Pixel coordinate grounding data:
◆ ◆ ◆

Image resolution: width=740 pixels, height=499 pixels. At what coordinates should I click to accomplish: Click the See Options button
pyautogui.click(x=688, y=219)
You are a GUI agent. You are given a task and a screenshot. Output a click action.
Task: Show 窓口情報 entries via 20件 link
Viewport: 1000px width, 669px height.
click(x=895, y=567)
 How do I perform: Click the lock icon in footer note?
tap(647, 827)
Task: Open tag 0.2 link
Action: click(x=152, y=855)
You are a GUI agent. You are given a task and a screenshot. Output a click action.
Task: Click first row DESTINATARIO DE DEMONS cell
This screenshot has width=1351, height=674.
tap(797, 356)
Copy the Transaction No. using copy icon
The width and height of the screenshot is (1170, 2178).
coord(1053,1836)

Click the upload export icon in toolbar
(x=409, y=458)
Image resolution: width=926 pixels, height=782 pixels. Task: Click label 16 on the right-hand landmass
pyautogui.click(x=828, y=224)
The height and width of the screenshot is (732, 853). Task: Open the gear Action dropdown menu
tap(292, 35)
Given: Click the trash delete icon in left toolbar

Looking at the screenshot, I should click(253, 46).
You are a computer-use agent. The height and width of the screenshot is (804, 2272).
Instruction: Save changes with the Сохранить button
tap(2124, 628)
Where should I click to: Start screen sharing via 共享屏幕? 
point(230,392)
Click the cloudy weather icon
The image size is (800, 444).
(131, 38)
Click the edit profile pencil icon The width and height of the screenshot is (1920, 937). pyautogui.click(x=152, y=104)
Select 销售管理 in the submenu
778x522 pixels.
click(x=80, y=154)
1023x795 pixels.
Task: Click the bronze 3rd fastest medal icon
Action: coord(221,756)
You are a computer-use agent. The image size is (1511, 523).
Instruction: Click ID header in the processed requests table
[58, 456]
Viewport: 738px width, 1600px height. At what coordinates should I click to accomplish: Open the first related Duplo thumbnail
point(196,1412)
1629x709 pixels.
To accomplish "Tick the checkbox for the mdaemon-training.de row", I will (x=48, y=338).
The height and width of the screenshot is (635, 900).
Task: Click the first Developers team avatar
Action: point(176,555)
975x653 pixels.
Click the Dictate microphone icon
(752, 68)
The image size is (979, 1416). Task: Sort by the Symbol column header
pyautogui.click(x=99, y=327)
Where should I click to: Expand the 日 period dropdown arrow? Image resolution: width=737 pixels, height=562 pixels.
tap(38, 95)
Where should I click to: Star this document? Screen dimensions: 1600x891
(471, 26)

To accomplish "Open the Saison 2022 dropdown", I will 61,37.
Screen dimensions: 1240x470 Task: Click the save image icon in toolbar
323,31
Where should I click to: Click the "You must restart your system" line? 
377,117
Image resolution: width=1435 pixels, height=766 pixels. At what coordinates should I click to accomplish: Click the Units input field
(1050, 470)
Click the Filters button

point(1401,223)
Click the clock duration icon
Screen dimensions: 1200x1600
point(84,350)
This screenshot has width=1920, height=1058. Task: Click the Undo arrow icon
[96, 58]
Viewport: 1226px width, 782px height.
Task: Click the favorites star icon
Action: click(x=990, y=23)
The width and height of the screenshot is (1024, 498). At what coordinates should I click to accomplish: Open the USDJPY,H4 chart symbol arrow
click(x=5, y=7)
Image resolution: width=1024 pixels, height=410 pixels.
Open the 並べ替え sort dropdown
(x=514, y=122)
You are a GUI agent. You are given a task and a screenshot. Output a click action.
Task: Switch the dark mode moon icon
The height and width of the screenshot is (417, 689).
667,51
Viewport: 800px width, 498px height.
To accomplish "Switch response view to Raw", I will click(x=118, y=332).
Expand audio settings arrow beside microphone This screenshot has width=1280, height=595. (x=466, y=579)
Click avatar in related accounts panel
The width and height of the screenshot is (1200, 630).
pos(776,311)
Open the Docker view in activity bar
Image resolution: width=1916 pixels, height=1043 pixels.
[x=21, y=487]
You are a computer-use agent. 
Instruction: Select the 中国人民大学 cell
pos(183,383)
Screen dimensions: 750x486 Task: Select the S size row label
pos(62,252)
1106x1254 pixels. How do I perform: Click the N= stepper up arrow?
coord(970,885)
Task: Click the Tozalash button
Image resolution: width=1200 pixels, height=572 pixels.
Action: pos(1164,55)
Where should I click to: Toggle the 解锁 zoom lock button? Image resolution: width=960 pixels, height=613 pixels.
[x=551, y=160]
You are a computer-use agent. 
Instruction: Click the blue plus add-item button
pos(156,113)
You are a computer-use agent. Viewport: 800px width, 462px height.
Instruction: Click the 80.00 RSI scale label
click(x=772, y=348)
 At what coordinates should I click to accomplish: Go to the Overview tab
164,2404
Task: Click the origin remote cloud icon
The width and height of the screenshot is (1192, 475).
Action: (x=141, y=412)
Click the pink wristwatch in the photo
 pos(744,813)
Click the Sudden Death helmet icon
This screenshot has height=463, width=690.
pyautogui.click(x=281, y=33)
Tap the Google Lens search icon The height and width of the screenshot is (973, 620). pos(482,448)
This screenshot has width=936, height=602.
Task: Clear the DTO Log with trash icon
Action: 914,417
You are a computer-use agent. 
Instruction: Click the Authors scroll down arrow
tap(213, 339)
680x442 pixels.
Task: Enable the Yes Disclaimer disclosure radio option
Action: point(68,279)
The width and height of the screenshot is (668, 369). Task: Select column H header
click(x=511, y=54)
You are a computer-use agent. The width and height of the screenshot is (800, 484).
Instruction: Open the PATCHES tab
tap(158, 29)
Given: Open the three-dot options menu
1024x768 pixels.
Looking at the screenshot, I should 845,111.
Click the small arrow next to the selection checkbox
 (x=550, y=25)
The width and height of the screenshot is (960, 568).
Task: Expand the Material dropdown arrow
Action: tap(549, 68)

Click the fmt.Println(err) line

◆ ◆ ◆

▶ **TASK STATEMENT**
Without any alteration, repeat each entry shown above.

▶ **FINISHED EXERCISE**
Image resolution: width=740 pixels, height=499 pixels. At what coordinates should I click to accomplish: Click the See Options button
pyautogui.click(x=688, y=219)
You are a GUI agent. You are given a task and a screenshot. Output a click action.
Task: Show 窓口情報 entries via 20件 link
Viewport: 1000px width, 669px height.
click(x=895, y=567)
 How do I perform: Click the lock icon in footer note?
tap(647, 827)
Task: Open tag 0.2 link
Action: click(x=152, y=855)
You are a GUI agent. You are given a task and a screenshot. Output a click action.
Task: Click first row DESTINATARIO DE DEMONS cell
This screenshot has width=1351, height=674.
tap(797, 356)
Copy the Transaction No. using copy icon
The width and height of the screenshot is (1170, 2178).
coord(1053,1836)

Click the upload export icon in toolbar
(x=409, y=458)
Image resolution: width=926 pixels, height=782 pixels. Task: Click label 16 on the right-hand landmass
pyautogui.click(x=828, y=224)
The height and width of the screenshot is (732, 853). Task: Open the gear Action dropdown menu
tap(292, 35)
Given: Click the trash delete icon in left toolbar

Looking at the screenshot, I should click(253, 46).
You are a computer-use agent. The height and width of the screenshot is (804, 2272).
Instruction: Save changes with the Сохранить button
tap(2124, 628)
Where should I click to: Start screen sharing via 共享屏幕? 
point(230,392)
Click the cloudy weather icon
The image size is (800, 444).
(131, 38)
Click the edit profile pencil icon The width and height of the screenshot is (1920, 937). pyautogui.click(x=152, y=104)
Select 销售管理 in the submenu
778x522 pixels.
click(x=80, y=154)
1023x795 pixels.
Task: Click the bronze 3rd fastest medal icon
Action: coord(221,756)
You are a computer-use agent. The image size is (1511, 523).
Instruction: Click ID header in the processed requests table
[58, 456]
Viewport: 738px width, 1600px height. At what coordinates should I click to accomplish: Open the first related Duplo thumbnail
point(196,1412)
1629x709 pixels.
To accomplish "Tick the checkbox for the mdaemon-training.de row", I will (x=48, y=338).
The height and width of the screenshot is (635, 900).
Task: Click the first Developers team avatar
Action: point(176,555)
975x653 pixels.
Click the Dictate microphone icon
(752, 68)
The image size is (979, 1416). Task: Sort by the Symbol column header
pyautogui.click(x=99, y=327)
Where should I click to: Expand the 日 period dropdown arrow? Image resolution: width=737 pixels, height=562 pixels.
tap(38, 95)
Where should I click to: Star this document? Screen dimensions: 1600x891
(471, 26)

To accomplish "Open the Saison 2022 dropdown", I will 61,37.
Screen dimensions: 1240x470 Task: Click the save image icon in toolbar
323,31
Where should I click to: Click the "You must restart your system" line? 
377,117
Image resolution: width=1435 pixels, height=766 pixels. At what coordinates should I click to accomplish: Click the Units input field
(1050, 470)
Click the Filters button

point(1401,223)
Click the clock duration icon
Screen dimensions: 1200x1600
point(84,350)
This screenshot has width=1920, height=1058. Task: Click the Undo arrow icon
[96, 58]
Viewport: 1226px width, 782px height.
Task: Click the favorites star icon
Action: click(x=990, y=23)
The width and height of the screenshot is (1024, 498). At what coordinates should I click to accomplish: Open the USDJPY,H4 chart symbol arrow
click(x=5, y=7)
Image resolution: width=1024 pixels, height=410 pixels.
Open the 並べ替え sort dropdown
(x=514, y=122)
You are a GUI agent. You are given a task and a screenshot. Output a click action.
Task: Switch the dark mode moon icon
The height and width of the screenshot is (417, 689).
667,51
Viewport: 800px width, 498px height.
To accomplish "Switch response view to Raw", I will click(x=118, y=332).
Expand audio settings arrow beside microphone This screenshot has width=1280, height=595. (x=466, y=579)
Click avatar in related accounts panel
The width and height of the screenshot is (1200, 630).
pos(776,311)
Open the Docker view in activity bar
Image resolution: width=1916 pixels, height=1043 pixels.
[x=21, y=487]
You are a computer-use agent. 
Instruction: Select the 中国人民大学 cell
pos(183,383)
Screen dimensions: 750x486 Task: Select the S size row label
pos(62,252)
1106x1254 pixels. How do I perform: Click the N= stepper up arrow?
coord(970,885)
Task: Click the Tozalash button
Image resolution: width=1200 pixels, height=572 pixels.
Action: pos(1164,55)
Where should I click to: Toggle the 解锁 zoom lock button? Image resolution: width=960 pixels, height=613 pixels.
[x=551, y=160]
You are a computer-use agent. 
Instruction: Click the blue plus add-item button
pos(156,113)
You are a computer-use agent. Viewport: 800px width, 462px height.
Instruction: Click the 80.00 RSI scale label
click(x=772, y=348)
 At what coordinates should I click to accomplish: Go to the Overview tab
164,2404
Task: Click the origin remote cloud icon
The width and height of the screenshot is (1192, 475).
Action: (x=141, y=412)
Click the pink wristwatch in the photo
 pos(744,813)
Click the Sudden Death helmet icon
This screenshot has height=463, width=690.
pyautogui.click(x=281, y=33)
Tap the Google Lens search icon The height and width of the screenshot is (973, 620). pos(482,448)
This screenshot has width=936, height=602.
Task: Clear the DTO Log with trash icon
Action: 914,417
You are a computer-use agent. 
Instruction: Click the Authors scroll down arrow
tap(213, 339)
680x442 pixels.
Task: Enable the Yes Disclaimer disclosure radio option
Action: point(68,279)
The width and height of the screenshot is (668, 369). Task: Select column H header
click(x=511, y=54)
You are a computer-use agent. The width and height of the screenshot is (800, 484).
Instruction: Open the PATCHES tab
tap(158, 29)
Given: Open the three-dot options menu
1024x768 pixels.
Looking at the screenshot, I should 845,111.
Click the small arrow next to the selection checkbox
 (x=550, y=25)
The width and height of the screenshot is (960, 568).
Task: Expand the Material dropdown arrow
Action: tap(549, 68)

Click the fmt.Println(err) line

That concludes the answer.